Repeat the entries that follow from start to finish, keeping every character.

(Items from a data source)
◇ ◇ ◇

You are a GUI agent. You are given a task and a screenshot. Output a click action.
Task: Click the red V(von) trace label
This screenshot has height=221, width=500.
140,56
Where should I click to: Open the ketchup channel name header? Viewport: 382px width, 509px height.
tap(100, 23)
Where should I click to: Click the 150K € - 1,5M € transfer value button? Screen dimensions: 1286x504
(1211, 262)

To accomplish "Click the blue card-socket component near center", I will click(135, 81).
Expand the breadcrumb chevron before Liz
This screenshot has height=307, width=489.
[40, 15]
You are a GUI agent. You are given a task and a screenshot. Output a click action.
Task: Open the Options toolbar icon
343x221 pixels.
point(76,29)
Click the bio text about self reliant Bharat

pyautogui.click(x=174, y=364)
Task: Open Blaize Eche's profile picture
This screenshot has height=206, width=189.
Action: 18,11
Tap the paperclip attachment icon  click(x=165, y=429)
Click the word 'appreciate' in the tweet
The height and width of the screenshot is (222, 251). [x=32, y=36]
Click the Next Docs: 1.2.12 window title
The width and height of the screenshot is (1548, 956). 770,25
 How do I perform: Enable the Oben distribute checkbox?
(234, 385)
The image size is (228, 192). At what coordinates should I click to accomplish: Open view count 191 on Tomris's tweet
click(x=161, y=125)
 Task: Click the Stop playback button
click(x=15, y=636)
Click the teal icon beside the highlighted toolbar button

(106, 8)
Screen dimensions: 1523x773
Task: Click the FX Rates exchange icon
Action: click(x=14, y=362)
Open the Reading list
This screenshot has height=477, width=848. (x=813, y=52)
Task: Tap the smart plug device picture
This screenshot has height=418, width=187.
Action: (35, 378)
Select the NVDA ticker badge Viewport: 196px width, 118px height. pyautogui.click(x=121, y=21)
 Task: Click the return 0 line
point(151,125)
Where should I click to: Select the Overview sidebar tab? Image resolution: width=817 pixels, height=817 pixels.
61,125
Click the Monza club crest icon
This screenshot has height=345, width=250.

◇ ◇ ◇

* Answer to this exercise:
You are a GUI agent. You are given a task and a screenshot. Output a click action.
Task: Click the red V(von) trace label
This screenshot has height=221, width=500.
140,56
Where should I click to: Open the ketchup channel name header? Viewport: 382px width, 509px height.
tap(100, 23)
Where should I click to: Click the 150K € - 1,5M € transfer value button? Screen dimensions: 1286x504
(1211, 262)

To accomplish "Click the blue card-socket component near center", I will click(135, 81).
Expand the breadcrumb chevron before Liz
This screenshot has height=307, width=489.
[40, 15]
You are a GUI agent. You are given a task and a screenshot. Output a click action.
Task: Open the Options toolbar icon
343x221 pixels.
point(76,29)
Click the bio text about self reliant Bharat

pyautogui.click(x=174, y=364)
Task: Open Blaize Eche's profile picture
This screenshot has height=206, width=189.
Action: 18,11
Tap the paperclip attachment icon  click(x=165, y=429)
Click the word 'appreciate' in the tweet
The height and width of the screenshot is (222, 251). [x=32, y=36]
Click the Next Docs: 1.2.12 window title
The width and height of the screenshot is (1548, 956). 770,25
 How do I perform: Enable the Oben distribute checkbox?
(234, 385)
The image size is (228, 192). At what coordinates should I click to accomplish: Open view count 191 on Tomris's tweet
click(x=161, y=125)
 Task: Click the Stop playback button
click(x=15, y=636)
Click the teal icon beside the highlighted toolbar button

(106, 8)
Screen dimensions: 1523x773
Task: Click the FX Rates exchange icon
Action: click(x=14, y=362)
Open the Reading list
This screenshot has height=477, width=848. (x=813, y=52)
Task: Tap the smart plug device picture
This screenshot has height=418, width=187.
Action: (35, 378)
Select the NVDA ticker badge Viewport: 196px width, 118px height. pyautogui.click(x=121, y=21)
 Task: Click the return 0 line
point(151,125)
Where should I click to: Select the Overview sidebar tab? Image resolution: width=817 pixels, height=817 pixels.
61,125
Click the Monza club crest icon
This screenshot has height=345, width=250.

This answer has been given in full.